> [Brief 1]
List every color of lentil named in the text on dried lentils below.
> [Brief 2]
Pick up the text on dried lentils as cargo after its final sentence and continue it.

> [Page text]
Lentils, dried [German version]

Table of contents

Product information
  Container transport
  Cargo securing

Risk factors and loss prevention:
Temperature Odor
Humidity/Moisture Contamination
Ventilation Mechanical influences
Biotic activity Toxicity / Hazards to health
Gases Shrinkage/Shortage
Self-heating / Spontaneous combustion Insect infestation / Diseases

Product information

Product name

German Linsen, getrocknet
English Lentils, dried
French Lentilles
Spanish Lentejas
Scientific Lens esculenta, culinaris
CN/HS number * 0713 40 ff.

(* EU Combined Nomenclature/Harmonized System)

Product description

Lentils are the seeds of the annual, herbaceous lentil plant, which is a member of the legume family (Leguminosae) originating from the Mediterranean, and are transported in dry form. Lentils are among the oldest cultivated plants.

The pods of the lentil plant usually contain 1 – 2 seeds, which are round, flat and 3 – 9 mm in size. Lentils in west Asia are 3 – 6 mm in diameter, while those cultivated in Europe and especially in the Mediterranean, are 6 – 9 mm in diameter (flat green lentils).

Quality / Duration of storage

Lentils are classed by color into green, yellow, orange, brown and dark brown (Puy) lentils.

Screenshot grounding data
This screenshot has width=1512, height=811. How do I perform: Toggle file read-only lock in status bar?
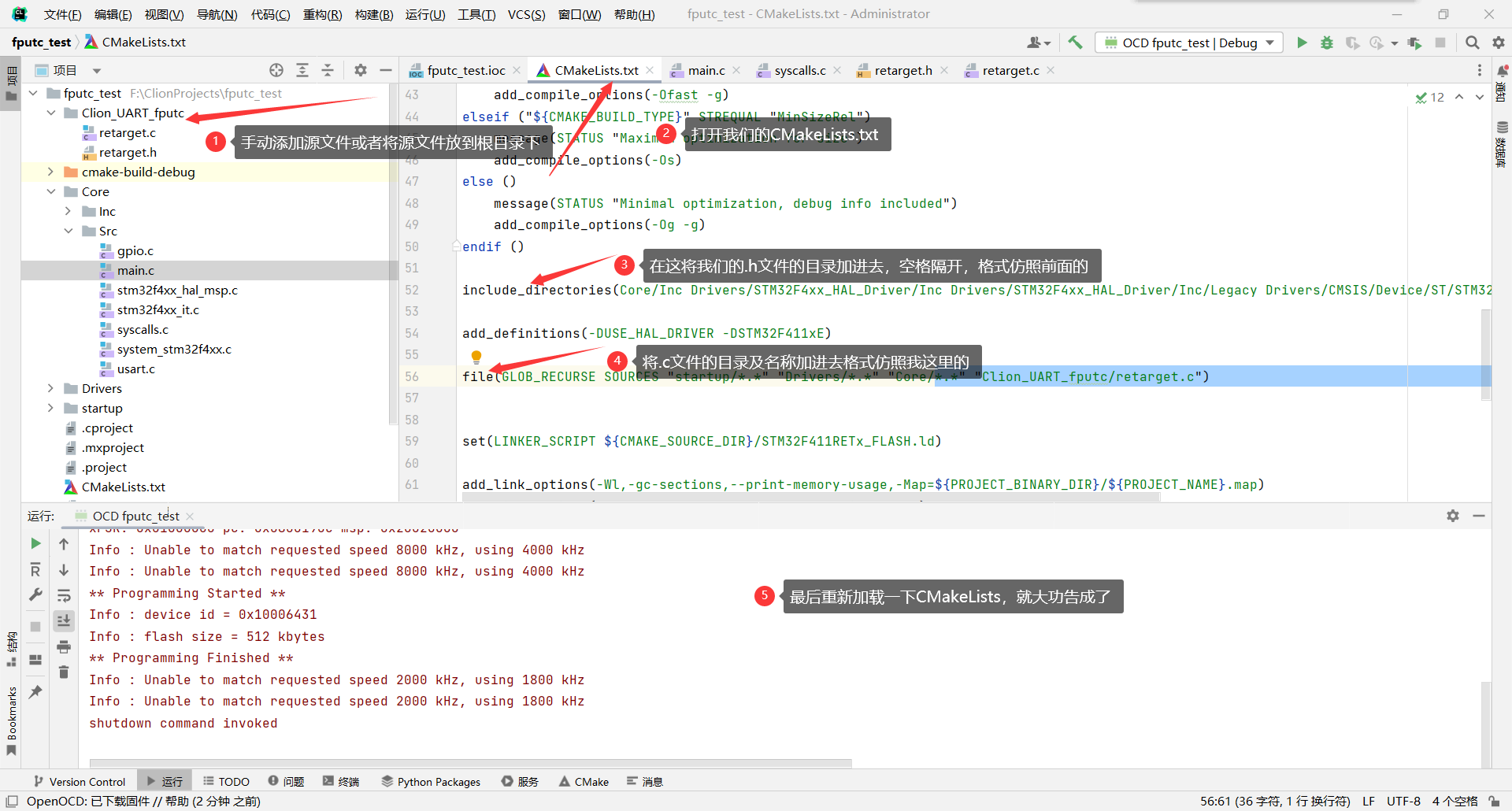(1494, 801)
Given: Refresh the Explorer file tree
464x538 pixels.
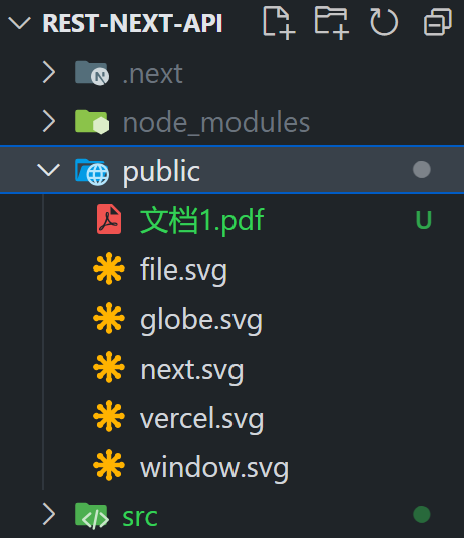Looking at the screenshot, I should pos(384,23).
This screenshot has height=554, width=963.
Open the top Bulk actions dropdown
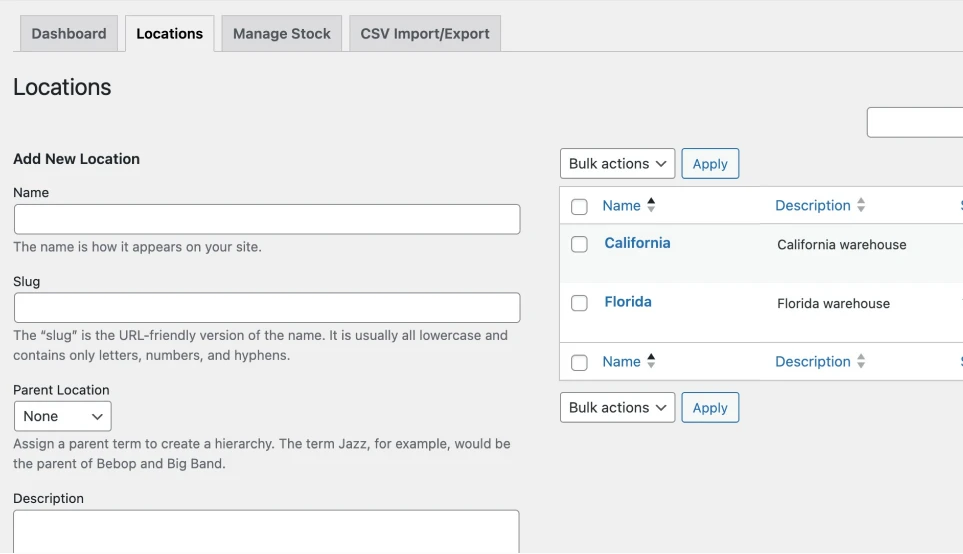click(617, 164)
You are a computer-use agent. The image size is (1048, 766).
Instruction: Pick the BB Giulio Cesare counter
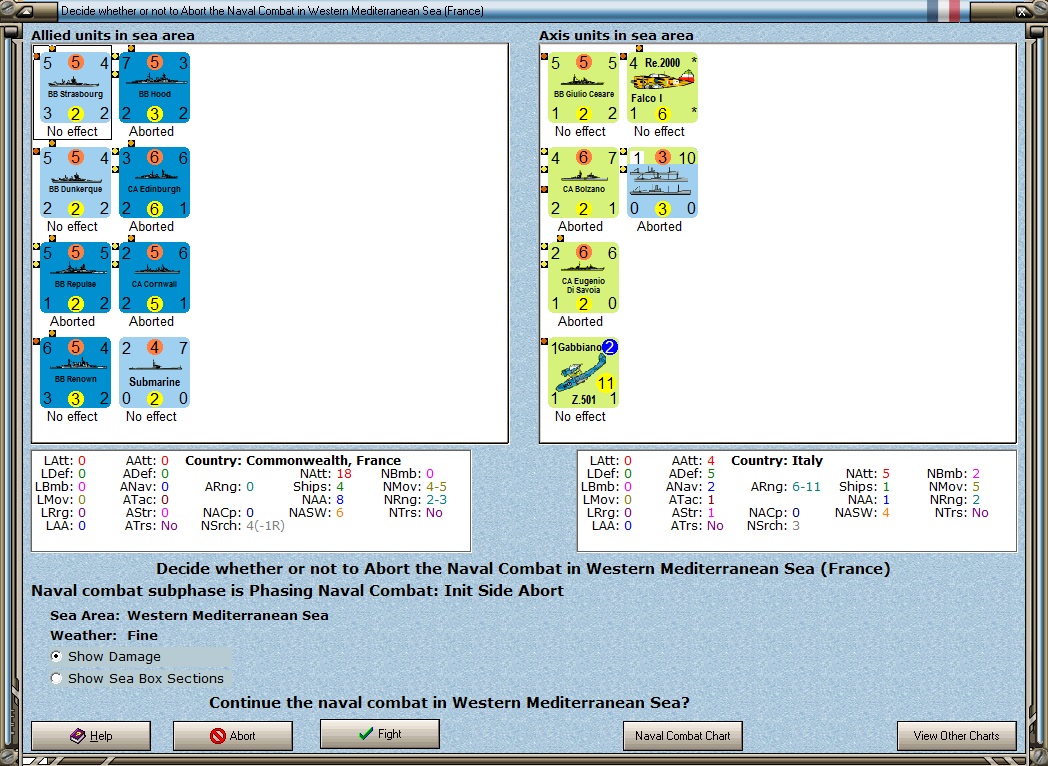pyautogui.click(x=583, y=88)

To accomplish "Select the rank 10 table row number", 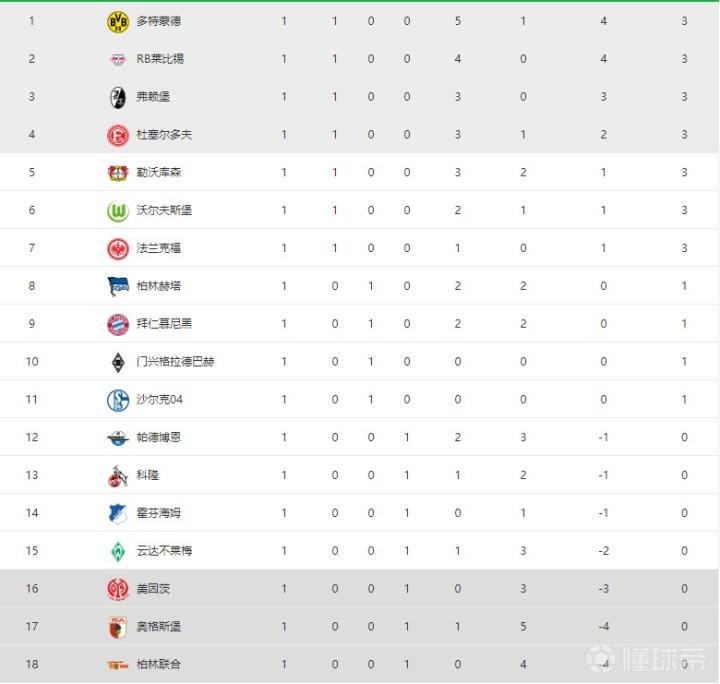I will tap(32, 362).
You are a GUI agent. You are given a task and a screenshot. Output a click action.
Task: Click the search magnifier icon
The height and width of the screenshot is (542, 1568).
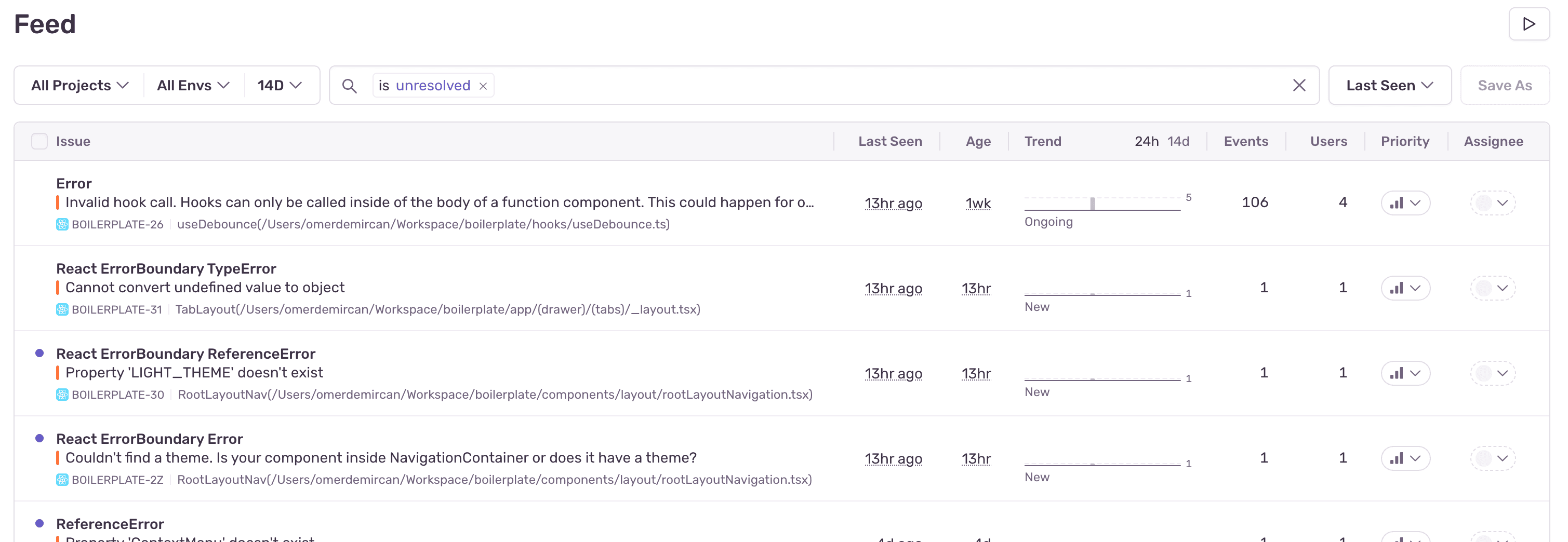click(x=349, y=86)
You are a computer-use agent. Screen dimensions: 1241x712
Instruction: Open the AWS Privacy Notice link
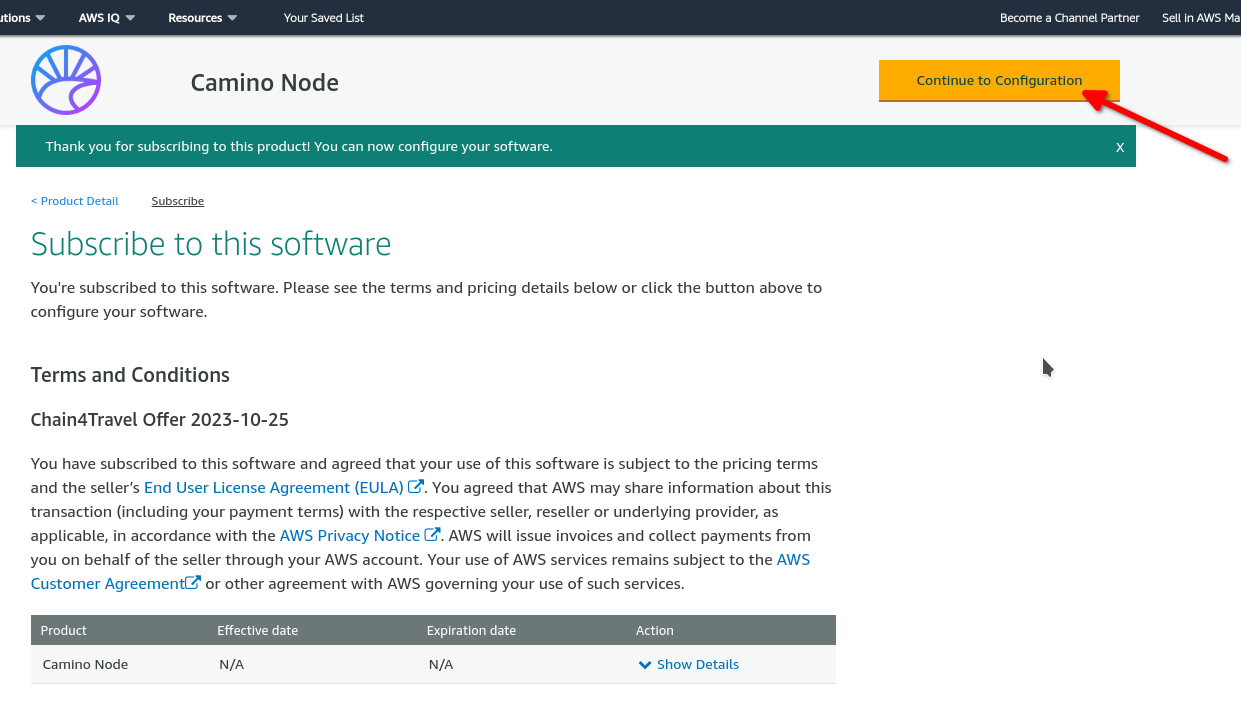coord(349,535)
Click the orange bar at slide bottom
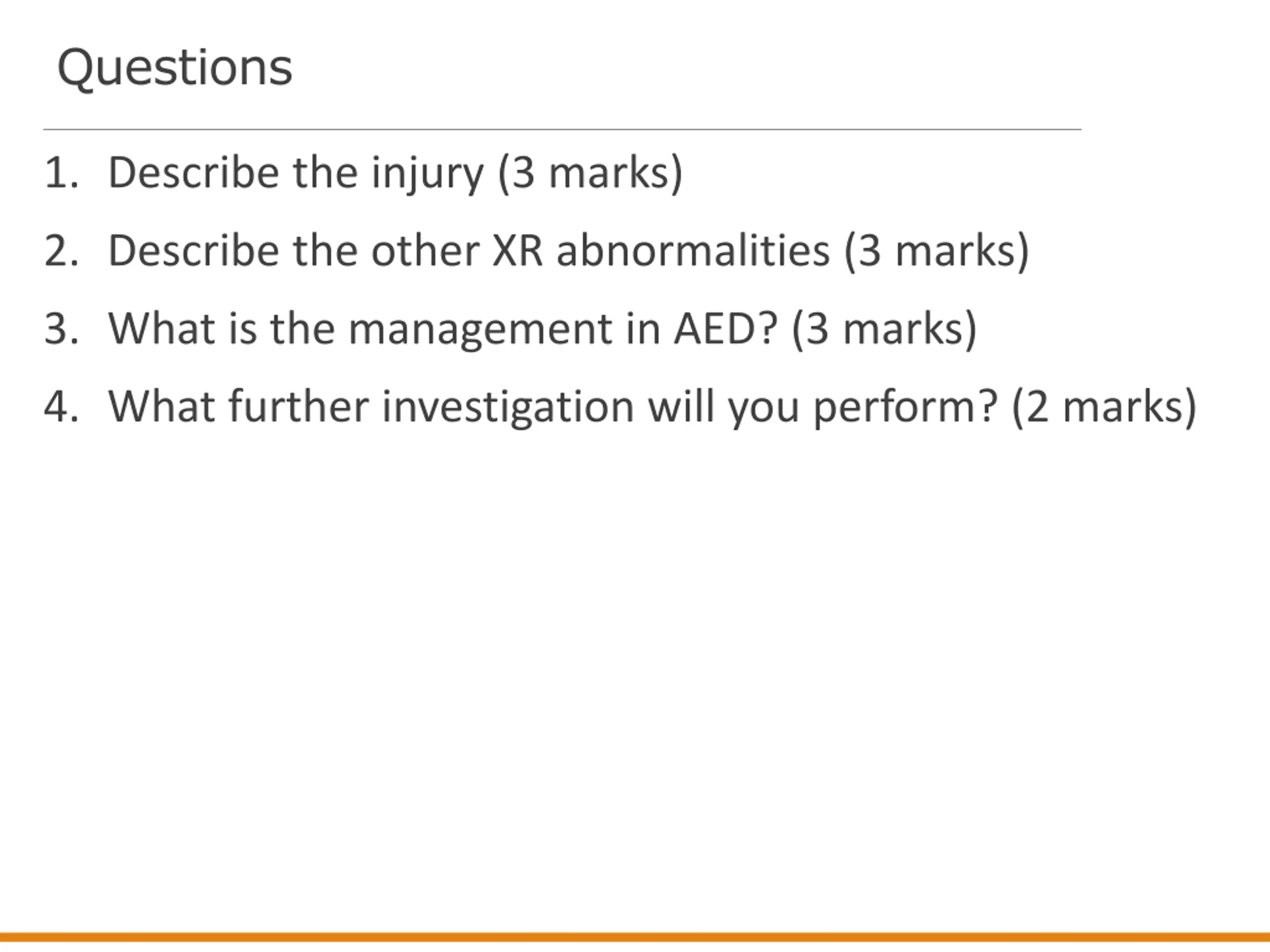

> [Answer space 1]
Green, yellow, orange, brown, dark brown (Puy)

> [Answer space 2]
Lentils from the most recent harvest are green to greenish-yellow. If the husks are dark in color, the lentils are generally excessively old and no longer cook well.

It is very important for the surveyor to ascertain the year of harvest: it must be taken into consideration that the lentils may be mixed with lentils from the previous year’s harvest.

Exposure to sunlight turns the lentils dark to light brown because they are the most light-sensitive of the legumes.

The maximum admissible admixture content is 1%, of which at most 0.5% is harmful (i.e. contamination by soil, small stones, seeds from other crop plants and weeds, empty legume husks, grain admixtures, legumes chewed and punctured by pests and crushed legumes).

Dried lentils have a storage life of approx. 1 year.

Intended use

Lentils are used as a high-protein staple food (approx. 24 – 32% protein), mainly in lentil soup, stews or as lentil flour.


(Click on the Figure to enlarge it.)

Photo, lentils

Figure 1

Countries of origin

This Table shows only a selection of the most important countries of origin and should not be thought of as exhaustive.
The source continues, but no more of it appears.